What are the problems with Lee's appraisal of physics? First of all, Lee reveals his intense hostility against all of modern physics, not just string theory. He believes that quantum mechanics must be wrong at some fundamental level and many people should try to prove it. He also believes that the attempts to falsify the theory of relativity are among the most important topics to work on. In the context of string theory, he literally floods the pages of his book with undefendable speculations about some basic results of string theory. Because these statements are of mathematical nature, we are sure that Lee is wrong even in the absence of any experiments.

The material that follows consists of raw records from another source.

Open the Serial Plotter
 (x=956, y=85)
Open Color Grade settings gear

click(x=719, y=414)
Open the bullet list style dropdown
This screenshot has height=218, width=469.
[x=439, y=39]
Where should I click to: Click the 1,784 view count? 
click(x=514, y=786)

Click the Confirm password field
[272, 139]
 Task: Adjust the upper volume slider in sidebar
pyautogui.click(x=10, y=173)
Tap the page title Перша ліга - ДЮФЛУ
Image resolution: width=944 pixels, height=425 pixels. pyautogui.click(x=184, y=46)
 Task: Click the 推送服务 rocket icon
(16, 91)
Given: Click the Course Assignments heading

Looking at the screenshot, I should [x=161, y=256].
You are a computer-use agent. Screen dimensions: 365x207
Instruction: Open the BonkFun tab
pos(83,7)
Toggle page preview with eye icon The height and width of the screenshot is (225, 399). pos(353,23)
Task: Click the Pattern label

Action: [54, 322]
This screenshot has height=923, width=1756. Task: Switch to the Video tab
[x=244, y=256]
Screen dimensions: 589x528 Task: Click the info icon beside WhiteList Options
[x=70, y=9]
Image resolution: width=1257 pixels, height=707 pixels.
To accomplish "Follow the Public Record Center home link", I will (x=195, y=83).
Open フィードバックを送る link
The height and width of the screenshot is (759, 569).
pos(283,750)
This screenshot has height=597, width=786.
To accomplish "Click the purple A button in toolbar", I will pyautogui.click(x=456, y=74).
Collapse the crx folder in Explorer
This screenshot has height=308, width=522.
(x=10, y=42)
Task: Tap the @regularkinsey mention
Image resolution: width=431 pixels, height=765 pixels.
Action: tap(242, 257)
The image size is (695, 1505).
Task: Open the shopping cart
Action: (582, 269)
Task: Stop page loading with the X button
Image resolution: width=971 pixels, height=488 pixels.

For example, he dedicates dozens of pages to speculations about the divergent amplitudes at finite orders of the perturbation theory - amplitudes that have been proven to be finite. He also proposes that the AdS/CFT correspondence and various other dualities are wrong. In doing so, he ignores thousands of papers that lead to the opposite conclusion. Instead, he applies the methods of creationists and invents a "strong" and "weak" version of Maldacena's equivalence. There are also frequently repeated speculations that string theory and M-theory don't exist and many other similar "ideas", together with the most popular myth that string theory can't be experimentally tested. Neither of these things is supported by any results in the scientific literature, not even Lee's own results, and most of them contradict what we know. I am afraid that it is fair to say that Lee is trying to sell things that could never be bought by the experts because he knows that his lay readers won't be able to tell the difference between a result and a nonsense.

More generally, Lee proposes a truly radical thesis that it is wrong for mathematics to play a crucial role in theoretical physics. This meme is repeated at many places and it is later used as a criterion to hire physicists. He also blames the "failures" on the culture of particle physics that has already existed before string theory. For example, we learn that when Lee Smolin studied at Harvard, he was disappointed by Coleman, Glashow, and Weinberg who were "nothing like his heroes". Wow. The reason why they were nothing like his heroes was that they preferred calculations over philosophical speculations. Needless to say, Smolin would be disappointed by Einstein and Bohr, too, because they couldn't stand scientifically unjustifiable philosophical speculations either. No real physicist can.

Two decades ago or so, Lee was also disappointed by his peers who were excited by calculations in supergravity. He also denies the difference between renormalizable field theories and the rest, and so forth.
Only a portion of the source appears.